Logstash process the input data and adds timestamp and host address information to the message.
{
"host" => "elastic.kifarunix-demo.com",
"message" => "testing Logstash pipeline",
"@timestamp" => 2020-02-09T05:42:17.666Z,
"@version" => "1"
}
You can stop Logstash pipeline by pressing Ctrl+D.
Configuring Logstash to Collect and Sent Events to Elasticsearch
Logstash is now ready to receive and process data. In this demo, we are going to learn how to configure Logstash pipeline to collect events from a local system.
Logstash pipeline is made up of three sections;
- the input: collect data from different sources
- the filter: (Optional) performs further processing on data.
- the output: stashes received data into a destination datastore such as Elasticsearch.
Configure Logstash Input plugin
To collect events from the local system, we are going to use the file input plugin. There are multiple input plugins you can use, check them on Logstash Input Plugins.
In this demo, we are using a single configuration file to define the pipeline components; input, filters, output.
vim /etc/logstash/conf.d/local-ssh-events.conf
## Collect System Authentication events from /var/log/secure
input {
file {
path => "/var/log/secure"
type => "ssh_auth"
}
Configure Logstash Filter plugin
Configure Logstash filter to extract only relevant events such as the lines below from the /var/log/secure
file.
Mar 28 14:45:12 ssp sshd[10125]: Accepted password for johndoe from 192.168.2.106 port 37292 ssh2
Mar 28 14:45:37 ssp sshd[10199]: Failed password for johndoe from 192.168.2.106 port 37304 ssh2
Mar 28 14:45:59 ssp sshd[10202]: Failed password for invalid user koromicha from 192.168.2.106 port 37310 ssh2
Mar 28 14:46:33 ssp sshd[10230]: Accepted publickey for janedoe from 192.168.2.106 port 37330 ssh2: RSA SHA256:3soC1YLO/OVyp0+aHILa/iaBEBdQBT4L7QrwNheIVCM
We are using Grok Filters to process extract these lines from the log file;
vim /etc/logstash/conf.d/local-ssh-events.conf
## Collect System Authentication events from /var/log/secure
input {
file {
path => "/var/log/secure"
type => "ssh_auth"
}
}
## Design a grok filter to extract useful SSH authentication events.
filter {
if [type] == "ssh_auth" {
grok {
match => { "message" => "%{SYSLOGTIMESTAMP:timestamp}\s+%{IPORHOST:dst_host}\s+%{WORD:syslog_program}\[\d+\]:\s+(?.+)\s+for\s+%{USER:auth_user}\s+from\s+%{SYSLOGHOST:src_host}.*" }
add_field => { "activity" => "SSH Logins" }
add_tag => "linux_auth"
}
grok {
match => { "message" => "%{SYSLOGTIMESTAMP:timestamp}\s+%{IPORHOST:dst_host}\s+%{WORD:syslog_program}\[\d+\]:\s+(?.+)\s+for\s+invalid\s+user\s%{USER:auth_user_nonexist}\s+from\s+%{SYSLOGHOST:src_host}.*" }
add_field => { "activity" => "SSH Logins" }
add_tag => "linux_auth"
}
}
# Drop any message that doesn't contain the keywords below
if [message] !~ /(Failed password|Accepted password|Accepted publickey|for invalid)/ { drop { } }
}
Note the grok filter used above will just capture password based and public key SSH logins.

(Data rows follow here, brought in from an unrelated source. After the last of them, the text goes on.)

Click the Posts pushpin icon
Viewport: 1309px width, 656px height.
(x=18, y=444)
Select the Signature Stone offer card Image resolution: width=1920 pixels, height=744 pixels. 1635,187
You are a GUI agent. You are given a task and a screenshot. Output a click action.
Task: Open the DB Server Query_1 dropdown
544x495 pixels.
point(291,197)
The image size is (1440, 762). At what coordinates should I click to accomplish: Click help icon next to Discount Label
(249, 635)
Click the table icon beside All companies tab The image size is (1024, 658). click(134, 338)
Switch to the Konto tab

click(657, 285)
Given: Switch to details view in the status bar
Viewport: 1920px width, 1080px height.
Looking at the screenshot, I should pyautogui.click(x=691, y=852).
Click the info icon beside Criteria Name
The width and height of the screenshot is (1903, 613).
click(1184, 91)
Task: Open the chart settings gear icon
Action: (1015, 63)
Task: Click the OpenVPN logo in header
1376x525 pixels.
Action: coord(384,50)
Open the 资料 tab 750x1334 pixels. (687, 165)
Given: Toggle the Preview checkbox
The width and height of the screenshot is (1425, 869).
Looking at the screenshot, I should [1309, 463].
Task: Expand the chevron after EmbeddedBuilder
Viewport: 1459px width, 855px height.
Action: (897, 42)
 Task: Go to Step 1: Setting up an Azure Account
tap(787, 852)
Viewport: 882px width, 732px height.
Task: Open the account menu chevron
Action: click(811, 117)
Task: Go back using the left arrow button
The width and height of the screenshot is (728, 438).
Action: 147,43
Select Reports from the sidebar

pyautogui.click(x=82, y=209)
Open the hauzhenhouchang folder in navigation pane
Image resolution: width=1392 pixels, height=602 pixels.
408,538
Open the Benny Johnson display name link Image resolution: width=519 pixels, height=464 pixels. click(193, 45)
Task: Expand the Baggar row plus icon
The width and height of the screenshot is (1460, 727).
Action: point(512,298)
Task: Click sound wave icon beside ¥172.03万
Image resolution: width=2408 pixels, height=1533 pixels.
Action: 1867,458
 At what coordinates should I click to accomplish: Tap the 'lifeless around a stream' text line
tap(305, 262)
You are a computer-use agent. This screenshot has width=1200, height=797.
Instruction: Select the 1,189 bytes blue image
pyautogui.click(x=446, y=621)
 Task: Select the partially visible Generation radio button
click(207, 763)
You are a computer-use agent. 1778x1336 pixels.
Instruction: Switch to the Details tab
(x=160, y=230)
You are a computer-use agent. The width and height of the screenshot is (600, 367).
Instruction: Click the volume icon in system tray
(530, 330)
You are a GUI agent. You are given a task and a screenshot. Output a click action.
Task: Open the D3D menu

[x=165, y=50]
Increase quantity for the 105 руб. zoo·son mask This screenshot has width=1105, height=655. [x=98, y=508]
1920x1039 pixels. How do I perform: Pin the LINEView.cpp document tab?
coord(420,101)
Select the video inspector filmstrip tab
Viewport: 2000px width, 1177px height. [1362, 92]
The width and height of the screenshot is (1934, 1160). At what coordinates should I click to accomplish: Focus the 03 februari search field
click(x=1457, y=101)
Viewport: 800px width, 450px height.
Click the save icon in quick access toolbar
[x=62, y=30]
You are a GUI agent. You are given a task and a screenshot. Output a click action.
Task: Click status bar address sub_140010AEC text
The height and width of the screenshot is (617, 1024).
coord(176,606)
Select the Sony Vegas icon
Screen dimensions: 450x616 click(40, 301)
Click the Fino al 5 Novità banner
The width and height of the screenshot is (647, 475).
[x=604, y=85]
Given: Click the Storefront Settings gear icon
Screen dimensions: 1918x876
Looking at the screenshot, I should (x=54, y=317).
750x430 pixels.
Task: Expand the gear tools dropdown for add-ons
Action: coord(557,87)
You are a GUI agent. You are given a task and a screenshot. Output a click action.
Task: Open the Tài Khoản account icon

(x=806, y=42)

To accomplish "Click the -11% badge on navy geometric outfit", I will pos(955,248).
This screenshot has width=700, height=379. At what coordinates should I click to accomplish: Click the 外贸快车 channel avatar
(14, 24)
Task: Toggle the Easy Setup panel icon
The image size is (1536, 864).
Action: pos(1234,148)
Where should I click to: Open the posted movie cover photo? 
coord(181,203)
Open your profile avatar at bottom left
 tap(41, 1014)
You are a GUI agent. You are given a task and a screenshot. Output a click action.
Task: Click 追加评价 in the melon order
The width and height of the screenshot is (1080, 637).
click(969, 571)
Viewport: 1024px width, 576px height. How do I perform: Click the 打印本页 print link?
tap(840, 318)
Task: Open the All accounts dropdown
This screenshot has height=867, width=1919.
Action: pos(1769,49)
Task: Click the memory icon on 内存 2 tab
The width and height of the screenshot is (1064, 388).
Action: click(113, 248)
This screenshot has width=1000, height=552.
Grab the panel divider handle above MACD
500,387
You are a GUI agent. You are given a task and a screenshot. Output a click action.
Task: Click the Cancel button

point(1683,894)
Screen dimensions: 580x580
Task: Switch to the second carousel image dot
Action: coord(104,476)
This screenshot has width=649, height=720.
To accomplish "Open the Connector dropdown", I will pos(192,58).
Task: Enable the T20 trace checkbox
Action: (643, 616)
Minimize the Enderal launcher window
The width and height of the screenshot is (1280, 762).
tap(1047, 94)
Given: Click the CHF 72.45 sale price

You can use the Grok Debugger on Kibana to test your pattern, Dev-tools > Grok Debugger.
Also, note the filter;
if [message] !~ /(Failed password|Accepted password|Accepted publickey|for invalid)/ { drop { }
For the purpose of demo and to capture only the logs we need for this demo, that line basically drops any other event log not containing the specified keywords above.
Configure Logstash Output Plugin
Next, we are going to sent our processed data to Elasticsearch running on the localhost.
Define Elasticsearch output.
vim /etc/logstash/conf.d/local-ssh-events.conf
## Collect System Authentication events from /var/log/secure
input {
file {
path => "/var/log/secure"
type => "ssh_auth"
}
}
filter {
if [type] == "ssh_auth" {
grok {
match => { "message" => "%{SYSLOGTIMESTAMP:timestamp}\s+%{IPORHOST:dst_host}\s+%{WORD:syslog_program}\[\d+\]:\s+(?.+)\s+for\s+%{USER:auth_user}\s+from\s+%{SYSLOGHOST:src_host}.*" }
add_field => { "activity" => "SSH Logins" }
add_tag => "linux_auth"
}
grok {
match => { "message" => "%{SYSLOGTIMESTAMP:timestamp}\s+%{IPORHOST:dst_host}\s+%{WORD:syslog_program}\[\d+\]:\s+(?.+)\s+for\s+invalid\s+user\s%{USER:auth_user_nonexist}\s+from\s+%{SYSLOGHOST:src_host}.*" }
add_field => { "activity" => "SSH Logins" }
add_tag => "linux_auth"
}
}
# Drop any message that doesn't contain the keywords below
if [message] !~ /(Failed password|Accepted password|Accepted publickey|for invalid)/ { drop { } }
}
## Send data to Elasticsearch on the localhost
output {
elasticsearch {
hosts => ["192.168.56.154:9200"]
manage_template => false
index => "ssh_auth-%{+YYYY.MM}"
}
}
Ensure that Logstash can read the file being monitored, /var/log/secure
. By default, file is owned by root. Therefore, for logstash to be able to read the file, first change the group ownership to adm, add logstash to the group adm, and assign read access to logstash.
chown :adm /var/log/secure
usermod -aG adm logstash
chmod g+r /var/log/secure
Verify Logstash Grok Filters
Before you can sent the data to Elasticsearch, you need to verify the grok filters. Follow our guide below to learn how to debug grok patterns.
How to Debug Logstash Grok Filters
Verify Logstash Configuration
After the configurations, run the command below to verify the Logstash configuration before you can start it.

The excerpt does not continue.